# Aim
Can you pull out, word for word, every line of the listing from its very first line up to and including the line with "From Internet to"?

# Supplied records
———

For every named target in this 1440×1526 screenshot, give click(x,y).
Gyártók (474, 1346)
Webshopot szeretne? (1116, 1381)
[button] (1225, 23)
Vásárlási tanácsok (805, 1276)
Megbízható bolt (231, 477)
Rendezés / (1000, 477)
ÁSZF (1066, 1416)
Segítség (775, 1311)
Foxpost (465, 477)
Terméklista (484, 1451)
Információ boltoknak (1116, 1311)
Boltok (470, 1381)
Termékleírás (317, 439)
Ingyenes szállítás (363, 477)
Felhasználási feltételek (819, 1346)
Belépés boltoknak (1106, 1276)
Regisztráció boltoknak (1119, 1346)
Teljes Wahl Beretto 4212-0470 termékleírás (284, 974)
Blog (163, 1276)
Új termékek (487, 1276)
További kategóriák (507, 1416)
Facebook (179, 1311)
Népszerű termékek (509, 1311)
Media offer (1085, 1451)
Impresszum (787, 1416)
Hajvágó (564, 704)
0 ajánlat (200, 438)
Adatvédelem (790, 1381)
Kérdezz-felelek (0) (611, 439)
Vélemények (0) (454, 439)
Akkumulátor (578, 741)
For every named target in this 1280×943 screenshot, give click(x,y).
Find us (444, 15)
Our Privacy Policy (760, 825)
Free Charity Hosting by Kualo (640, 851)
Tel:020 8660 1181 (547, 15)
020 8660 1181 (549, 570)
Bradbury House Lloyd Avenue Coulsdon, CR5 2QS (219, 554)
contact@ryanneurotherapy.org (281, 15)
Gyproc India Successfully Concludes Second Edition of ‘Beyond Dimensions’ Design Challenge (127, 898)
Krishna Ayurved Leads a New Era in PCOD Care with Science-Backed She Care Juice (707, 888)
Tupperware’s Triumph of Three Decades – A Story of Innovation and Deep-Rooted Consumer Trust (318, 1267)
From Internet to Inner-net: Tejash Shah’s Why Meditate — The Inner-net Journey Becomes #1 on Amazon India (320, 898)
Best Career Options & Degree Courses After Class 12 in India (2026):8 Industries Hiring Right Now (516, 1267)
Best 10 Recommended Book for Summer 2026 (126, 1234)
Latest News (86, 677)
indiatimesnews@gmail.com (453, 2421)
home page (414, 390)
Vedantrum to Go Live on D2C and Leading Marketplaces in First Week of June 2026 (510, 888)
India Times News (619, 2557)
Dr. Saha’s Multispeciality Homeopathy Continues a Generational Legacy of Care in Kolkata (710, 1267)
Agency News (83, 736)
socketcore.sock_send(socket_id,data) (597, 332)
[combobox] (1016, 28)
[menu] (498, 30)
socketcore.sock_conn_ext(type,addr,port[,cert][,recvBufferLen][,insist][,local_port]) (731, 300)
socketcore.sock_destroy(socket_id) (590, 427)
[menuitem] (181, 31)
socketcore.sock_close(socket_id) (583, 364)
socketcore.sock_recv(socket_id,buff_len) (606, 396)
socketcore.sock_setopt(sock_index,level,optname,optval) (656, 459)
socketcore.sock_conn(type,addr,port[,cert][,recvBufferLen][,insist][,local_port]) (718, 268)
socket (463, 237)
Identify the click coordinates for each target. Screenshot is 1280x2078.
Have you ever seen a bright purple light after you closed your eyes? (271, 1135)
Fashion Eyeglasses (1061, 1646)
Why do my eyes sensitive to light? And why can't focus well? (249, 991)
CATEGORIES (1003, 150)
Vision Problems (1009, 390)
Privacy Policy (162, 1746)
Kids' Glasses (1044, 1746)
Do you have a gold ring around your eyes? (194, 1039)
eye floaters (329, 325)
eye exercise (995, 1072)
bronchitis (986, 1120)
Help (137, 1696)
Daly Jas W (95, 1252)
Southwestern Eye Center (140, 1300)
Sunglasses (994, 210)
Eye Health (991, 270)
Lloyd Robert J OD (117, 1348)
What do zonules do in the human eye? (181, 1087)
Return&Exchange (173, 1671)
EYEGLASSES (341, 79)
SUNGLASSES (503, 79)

———

# Solution below
For every named target in this 1440×1526 screenshot, give click(x,y).
Gyártók (474, 1346)
Webshopot szeretne? (1116, 1381)
[button] (1225, 23)
Vásárlási tanácsok (805, 1276)
Megbízható bolt (231, 477)
Rendezés / (1000, 477)
ÁSZF (1066, 1416)
Segítség (775, 1311)
Foxpost (465, 477)
Terméklista (484, 1451)
Információ boltoknak (1116, 1311)
Boltok (470, 1381)
Termékleírás (317, 439)
Ingyenes szállítás (363, 477)
Felhasználási feltételek (819, 1346)
Belépés boltoknak (1106, 1276)
Regisztráció boltoknak (1119, 1346)
Teljes Wahl Beretto 4212-0470 termékleírás (284, 974)
Blog (163, 1276)
Új termékek (487, 1276)
További kategóriák (507, 1416)
Facebook (179, 1311)
Népszerű termékek (509, 1311)
Media offer (1085, 1451)
Impresszum (787, 1416)
Hajvágó (564, 704)
0 ajánlat (200, 438)
Adatvédelem (790, 1381)
Kérdezz-felelek (0) (611, 439)
Vélemények (0) (454, 439)
Akkumulátor (578, 741)
For every named target in this 1280×943 screenshot, give click(x,y).
Find us (444, 15)
Our Privacy Policy (760, 825)
Free Charity Hosting by Kualo (640, 851)
Tel:020 8660 1181 (547, 15)
020 8660 1181 (549, 570)
Bradbury House Lloyd Avenue Coulsdon, CR5 2QS (219, 554)
contact@ryanneurotherapy.org (281, 15)
Gyproc India Successfully Concludes Second Edition of ‘Beyond Dimensions’ Design Challenge (127, 898)
Krishna Ayurved Leads a New Era in PCOD Care with Science-Backed She Care Juice (707, 888)
Tupperware’s Triumph of Three Decades – A Story of Innovation and Deep-Rooted Consumer Trust (318, 1267)
From Internet to Inner-net: Tejash Shah’s Why Meditate — The Inner-net Journey Becomes #1 on Amazon India (320, 898)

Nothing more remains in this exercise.